Noam Chomsky est justement la preuve vivante que l’intelligence et le bon sens sont parfois en mesure de prendre le pas sur l’idéologie. On ne peut pas franchement voir en Chomsky un défenseur de l’administration Bush, cependant, ce brave garçon (Chomsky) laisse pour quelques temps de côté ses convictions et observe la situation avec l’œil de l’intellectuel et non pas celui de l’idéologue borné.
Cette démarche peut paraître étrange, effectivement, aux sympathisants du complot, puisqu’elle relève de l’honnêteté intellectuelle.
Concernant l’honnêteté, tiens, j’y pense, deux petits exemples : la chute des tours et le témoignage de Rodriguez.
Les tenants de la conspiration prétendent qu’il est absolument, scientifiquement impossible que les tours s’effondrent aussi rapidement.
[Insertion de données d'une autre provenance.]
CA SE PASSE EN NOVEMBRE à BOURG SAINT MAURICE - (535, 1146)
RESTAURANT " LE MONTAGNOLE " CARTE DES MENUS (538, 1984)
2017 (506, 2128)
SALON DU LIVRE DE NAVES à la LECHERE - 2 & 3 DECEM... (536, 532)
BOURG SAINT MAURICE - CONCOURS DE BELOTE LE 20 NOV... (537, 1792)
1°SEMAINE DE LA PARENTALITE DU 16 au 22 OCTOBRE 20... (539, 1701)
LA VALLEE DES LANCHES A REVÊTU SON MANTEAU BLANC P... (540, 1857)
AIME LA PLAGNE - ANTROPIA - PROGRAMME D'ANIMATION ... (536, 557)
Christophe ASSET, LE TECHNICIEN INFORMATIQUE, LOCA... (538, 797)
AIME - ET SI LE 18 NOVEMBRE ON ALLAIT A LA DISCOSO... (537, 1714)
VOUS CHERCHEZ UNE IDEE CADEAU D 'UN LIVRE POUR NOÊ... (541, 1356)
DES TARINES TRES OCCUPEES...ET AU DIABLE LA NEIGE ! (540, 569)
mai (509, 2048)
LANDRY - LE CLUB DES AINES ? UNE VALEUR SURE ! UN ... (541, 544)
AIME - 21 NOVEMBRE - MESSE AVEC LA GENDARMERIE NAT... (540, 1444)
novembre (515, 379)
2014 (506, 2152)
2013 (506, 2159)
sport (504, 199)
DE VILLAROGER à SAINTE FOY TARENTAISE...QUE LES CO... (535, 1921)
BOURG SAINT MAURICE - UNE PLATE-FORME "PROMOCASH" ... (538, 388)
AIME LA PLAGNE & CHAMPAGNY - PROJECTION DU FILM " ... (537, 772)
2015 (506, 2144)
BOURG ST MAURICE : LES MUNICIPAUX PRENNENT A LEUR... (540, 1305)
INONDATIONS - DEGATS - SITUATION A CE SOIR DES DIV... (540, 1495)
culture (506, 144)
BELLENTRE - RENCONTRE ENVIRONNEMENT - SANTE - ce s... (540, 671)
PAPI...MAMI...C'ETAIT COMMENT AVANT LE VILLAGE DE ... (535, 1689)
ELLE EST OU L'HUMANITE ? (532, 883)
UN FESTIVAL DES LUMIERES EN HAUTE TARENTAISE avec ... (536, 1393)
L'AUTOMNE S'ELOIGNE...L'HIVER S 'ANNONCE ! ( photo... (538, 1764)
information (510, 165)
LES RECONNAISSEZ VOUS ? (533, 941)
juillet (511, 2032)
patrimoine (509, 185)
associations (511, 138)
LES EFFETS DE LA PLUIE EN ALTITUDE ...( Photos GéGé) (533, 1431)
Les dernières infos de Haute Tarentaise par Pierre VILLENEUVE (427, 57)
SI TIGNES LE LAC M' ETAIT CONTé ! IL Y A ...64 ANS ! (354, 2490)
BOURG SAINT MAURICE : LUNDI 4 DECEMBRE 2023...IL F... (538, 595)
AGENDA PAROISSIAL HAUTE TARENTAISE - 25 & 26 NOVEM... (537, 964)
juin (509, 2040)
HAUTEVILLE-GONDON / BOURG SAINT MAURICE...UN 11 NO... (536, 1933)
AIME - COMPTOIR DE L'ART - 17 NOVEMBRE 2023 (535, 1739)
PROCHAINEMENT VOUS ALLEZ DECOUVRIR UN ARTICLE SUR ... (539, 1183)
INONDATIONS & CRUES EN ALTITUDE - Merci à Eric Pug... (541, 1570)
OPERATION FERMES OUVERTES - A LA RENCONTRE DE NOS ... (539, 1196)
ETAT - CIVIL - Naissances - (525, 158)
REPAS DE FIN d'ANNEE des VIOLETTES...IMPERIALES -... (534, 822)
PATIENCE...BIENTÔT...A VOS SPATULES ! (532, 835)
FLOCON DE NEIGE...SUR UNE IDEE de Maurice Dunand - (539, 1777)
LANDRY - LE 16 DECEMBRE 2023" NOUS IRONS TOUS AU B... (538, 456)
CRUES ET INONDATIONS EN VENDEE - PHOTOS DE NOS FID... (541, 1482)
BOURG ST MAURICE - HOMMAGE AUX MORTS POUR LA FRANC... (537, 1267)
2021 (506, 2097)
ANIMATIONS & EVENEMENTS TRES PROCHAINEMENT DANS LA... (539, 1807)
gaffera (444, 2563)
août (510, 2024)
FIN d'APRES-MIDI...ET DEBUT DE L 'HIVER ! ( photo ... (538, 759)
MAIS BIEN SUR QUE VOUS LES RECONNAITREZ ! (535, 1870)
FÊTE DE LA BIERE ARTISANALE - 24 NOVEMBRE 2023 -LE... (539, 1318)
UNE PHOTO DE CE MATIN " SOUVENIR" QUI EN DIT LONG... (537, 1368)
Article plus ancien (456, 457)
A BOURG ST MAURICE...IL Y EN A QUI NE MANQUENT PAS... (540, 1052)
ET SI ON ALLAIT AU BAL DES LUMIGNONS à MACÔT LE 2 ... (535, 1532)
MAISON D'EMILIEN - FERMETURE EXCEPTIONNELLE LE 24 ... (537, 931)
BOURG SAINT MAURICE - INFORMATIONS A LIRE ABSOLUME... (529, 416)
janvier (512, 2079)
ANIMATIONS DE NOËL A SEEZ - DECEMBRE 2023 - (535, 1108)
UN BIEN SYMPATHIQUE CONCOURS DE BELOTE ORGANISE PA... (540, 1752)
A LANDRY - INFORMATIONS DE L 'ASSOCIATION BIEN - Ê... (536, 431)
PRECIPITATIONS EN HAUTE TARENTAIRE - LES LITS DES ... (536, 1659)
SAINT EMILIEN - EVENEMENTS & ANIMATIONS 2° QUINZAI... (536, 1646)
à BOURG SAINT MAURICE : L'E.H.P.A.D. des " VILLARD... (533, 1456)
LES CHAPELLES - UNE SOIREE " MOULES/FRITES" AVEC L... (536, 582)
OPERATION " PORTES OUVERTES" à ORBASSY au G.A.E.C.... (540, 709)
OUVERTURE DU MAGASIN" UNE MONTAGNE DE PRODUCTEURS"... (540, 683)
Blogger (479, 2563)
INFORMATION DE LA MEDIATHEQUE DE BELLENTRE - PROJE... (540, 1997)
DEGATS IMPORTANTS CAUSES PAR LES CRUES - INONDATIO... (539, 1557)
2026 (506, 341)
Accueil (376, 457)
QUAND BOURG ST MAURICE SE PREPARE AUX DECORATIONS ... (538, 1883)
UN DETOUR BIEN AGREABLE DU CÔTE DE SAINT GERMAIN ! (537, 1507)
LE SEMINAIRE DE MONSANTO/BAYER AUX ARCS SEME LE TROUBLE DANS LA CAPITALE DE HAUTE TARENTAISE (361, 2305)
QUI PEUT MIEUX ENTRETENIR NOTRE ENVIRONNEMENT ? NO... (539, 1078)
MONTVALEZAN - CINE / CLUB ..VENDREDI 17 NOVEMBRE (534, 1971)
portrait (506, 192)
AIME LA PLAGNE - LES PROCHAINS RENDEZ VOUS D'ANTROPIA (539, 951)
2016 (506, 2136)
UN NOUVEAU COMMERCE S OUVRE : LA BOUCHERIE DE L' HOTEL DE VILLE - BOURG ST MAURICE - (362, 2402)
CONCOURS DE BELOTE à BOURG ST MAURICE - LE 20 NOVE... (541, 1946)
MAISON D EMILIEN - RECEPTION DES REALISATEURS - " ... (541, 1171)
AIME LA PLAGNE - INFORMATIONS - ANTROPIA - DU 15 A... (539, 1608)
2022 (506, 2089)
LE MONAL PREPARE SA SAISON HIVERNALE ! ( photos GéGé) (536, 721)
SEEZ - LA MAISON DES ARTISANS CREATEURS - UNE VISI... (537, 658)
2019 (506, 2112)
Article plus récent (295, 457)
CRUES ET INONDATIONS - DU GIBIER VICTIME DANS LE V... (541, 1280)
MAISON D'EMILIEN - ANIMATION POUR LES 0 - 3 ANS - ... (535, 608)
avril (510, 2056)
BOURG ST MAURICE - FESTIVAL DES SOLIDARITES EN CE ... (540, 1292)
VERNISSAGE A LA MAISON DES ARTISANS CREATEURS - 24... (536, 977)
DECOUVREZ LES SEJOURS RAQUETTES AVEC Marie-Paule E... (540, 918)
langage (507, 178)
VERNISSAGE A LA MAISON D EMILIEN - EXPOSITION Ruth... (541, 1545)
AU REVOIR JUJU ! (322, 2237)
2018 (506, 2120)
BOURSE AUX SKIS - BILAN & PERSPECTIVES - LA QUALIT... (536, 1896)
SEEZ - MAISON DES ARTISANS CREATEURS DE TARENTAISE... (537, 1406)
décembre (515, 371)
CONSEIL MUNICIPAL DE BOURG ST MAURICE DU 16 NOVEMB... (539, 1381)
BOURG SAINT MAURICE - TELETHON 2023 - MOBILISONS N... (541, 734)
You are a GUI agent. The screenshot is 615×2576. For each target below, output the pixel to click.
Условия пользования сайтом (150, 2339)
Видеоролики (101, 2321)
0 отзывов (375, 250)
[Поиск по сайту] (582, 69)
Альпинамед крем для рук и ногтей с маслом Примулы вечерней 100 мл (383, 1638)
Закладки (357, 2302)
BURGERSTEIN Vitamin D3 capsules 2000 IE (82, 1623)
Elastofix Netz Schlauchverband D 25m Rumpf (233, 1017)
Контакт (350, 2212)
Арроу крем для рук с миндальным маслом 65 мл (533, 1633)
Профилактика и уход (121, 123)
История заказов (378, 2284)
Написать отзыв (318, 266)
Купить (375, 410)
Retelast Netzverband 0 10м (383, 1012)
Ce à quoi je répondrais, indépendamment de mes convictions sur l’impossibilité pour le gouvernement américain de réaliser de telles attaques, qu’il est également impossible, à l’aune de nos connaissances et des expériences passées, de savoir quelles seront les répercussions d’un acte qui n’avait jamais été auparavant imaginé. On me parle de faits indubitables, et on compare ceux-ci à…rien, puisqu’il s’agissait de la première attaque à l’avion sur des tours de 110 étages.
Si l’on continue à faire aujourd’hui des tests en laboratoire, c’est pas pour rien.
Quant au témoignage de Rodriguez, j’ai un petit souci : A quoi elle servait la bombe au rez-de-chaussée ? Les tours tombent de haut en bas. J’en faisais part dernièrement à un conspirationniste. Il m’a répondu que cette question était obsolète tant que le témoignage transpirait la vérité.
In nomine Patris, et Filii, et Spiritus Sancti. Amen.